Then, we’ll look at students’ views about science and their fundamental epistemologies when it comes to learning science. This is a fancy way of saying that we’ll examine what the student thinks they should be thinking. Then, we’ll look at how scientists view the learning of science, or what the student should be thinking. As an educated science teacher, you will probably not be surprised by how the professional scientist thinks about science; however, you may be surprised by how students think about science, its practices, and what they think is important to the learning of science. We will examine the typical student’s view of what science is and compare that to the expert’s view, exposing the wide gap between the two. This will be important when we start to look at how to teach thinking throughout the rest of the book. If we aren’t careful, the laboratories and many classroom activities we use could actually reinforce the student’s novice view of science, and lead to the propagation of poor thinking.
As we continue this chapter, we’ll look at the research literature on scientific thinking, how it’s informed by scientists’ views about the nature of science, and I’ll do my best to define it as clearly as possible in a way that is useful for the classroom. In this context, I’ll review the more authentic scientific method I have discussed in my previous book Creating Scientists. If you haven’t read that book (you should!), then you’ll discover the more authentic, and therefore more messy, process by which scientists actually perform science. It’s not necessarily the linear, hypothesis-driven process found in the first chapter of most science textbooks.
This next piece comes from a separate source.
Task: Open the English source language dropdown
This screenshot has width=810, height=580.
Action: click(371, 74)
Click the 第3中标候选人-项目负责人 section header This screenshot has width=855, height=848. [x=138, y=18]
We’ll see how the thinking patterns of the expert scientist weave into the science process and discuss what philosophers of science believe science thinking is.
This chapter deals primarily with defining science thinking and seeing how it integrates with practice. I’m trying to keep this chapter as universal as possible, and I won’t focus on any specific standards. In the next chapter, we’ll look at how science thinking is integrated into new science standards in the USA, and what’s expected students should be able to do with respect to science thinking throughout their K–12 education.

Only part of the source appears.